I'm looking for advice from cat people. I haven't had a cat in years. I understand dogs a lot better lol

Anyway, I'm concerned she is scaring my fish. She hasn't caused too much trouble. Mostly she just sits and looks at them. The lids are secure. The worst she's done so far is get the lid off the aquaclear filter. I can secure that as well with some tape. 

My biggest concern is the stress it will cause the betts. That being said, considering they are in the same place all the time, maybe a little excitement is good for them ?

I'm not sure. How concerned should I be about this? I know they tend to hide when she is sitting watching them.


----------



## SplashyBetta (Jul 28, 2014)

Are the bettas showing stress stripes? Do they seem traumatized after the kitten goes away?


----------



## ohBry (Nov 19, 2014)

None of my fish seem bothered by my cats. I have a tank on the bottom shelf of a stand that's mainly used for getting plants started/ healthy before I put them in one of the other tanks. I don't keep a lid on this tank and my cats don't bother with it much at all. They'll sit in front of it and watch the betta, but that's about it. The betta doesn't seem bothered, he comes right to the front as if he's taunting them. Cats are very curious and in time your cat will probably find a better source of entertainment. Just make sure she has her own toys and gets enough attention. As long as the lids are secure (not just in case she can push them off, but in case she climbs on top of them) and there are no wires for her to chew on, everything should be alright.


----------



## Zippy2014 (May 4, 2015)

Thanks for the thoughts. No stress stripes, that would be a dead give away. I just notice they stay away from the side of the tank where the cat is. So I guess it's not too stressful.

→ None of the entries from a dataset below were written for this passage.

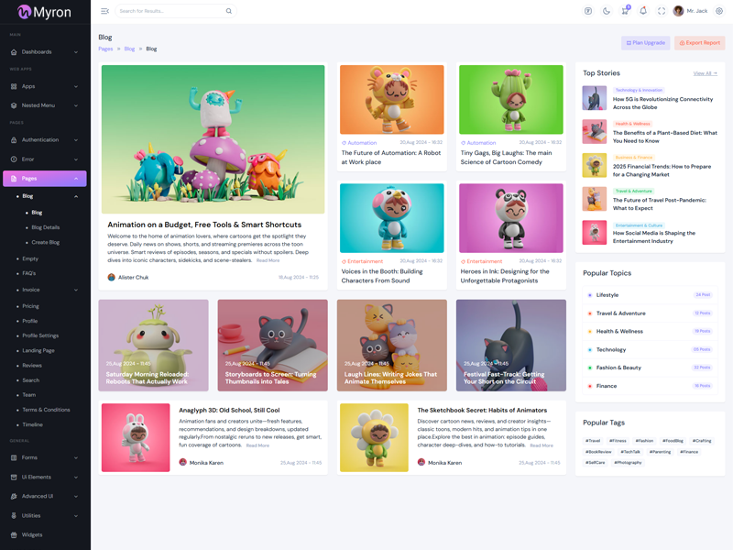733x550 pixels.
Task: Collapse the Pages sidebar section
Action: coord(44,179)
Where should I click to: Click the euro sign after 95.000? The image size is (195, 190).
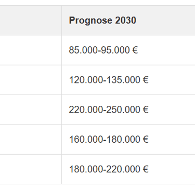(135, 50)
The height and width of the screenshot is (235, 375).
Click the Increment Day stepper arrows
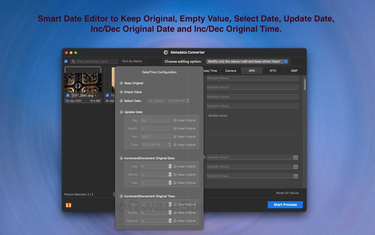170,166
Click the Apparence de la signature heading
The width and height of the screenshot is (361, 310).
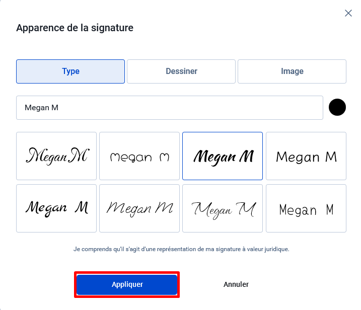point(75,28)
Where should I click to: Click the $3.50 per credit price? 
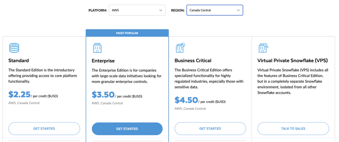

Yes, the tanks are secure. No problem there. Lately I've noticed the cat will just watch the tank, like it's a tv lol


----------



## AccaliaJay (Feb 5, 2015)

They should be fine. Unless shes actually trying her hardest to get into the tank then theres nothing to worry about. My cat has done alot worse to my betta Blaze. Which includes knocking his 1 gallon off the stand. And when I had to tape another lid on his other tank down because she was getting it off and the only other way for her to get to him was through the feeding hole but she only decorated that way. Now hes in a 5 gallon. She can't get to him at all. Its kinda funny watching her like trying to paw at the walls. And shes always there to watch me when I clean them.


----------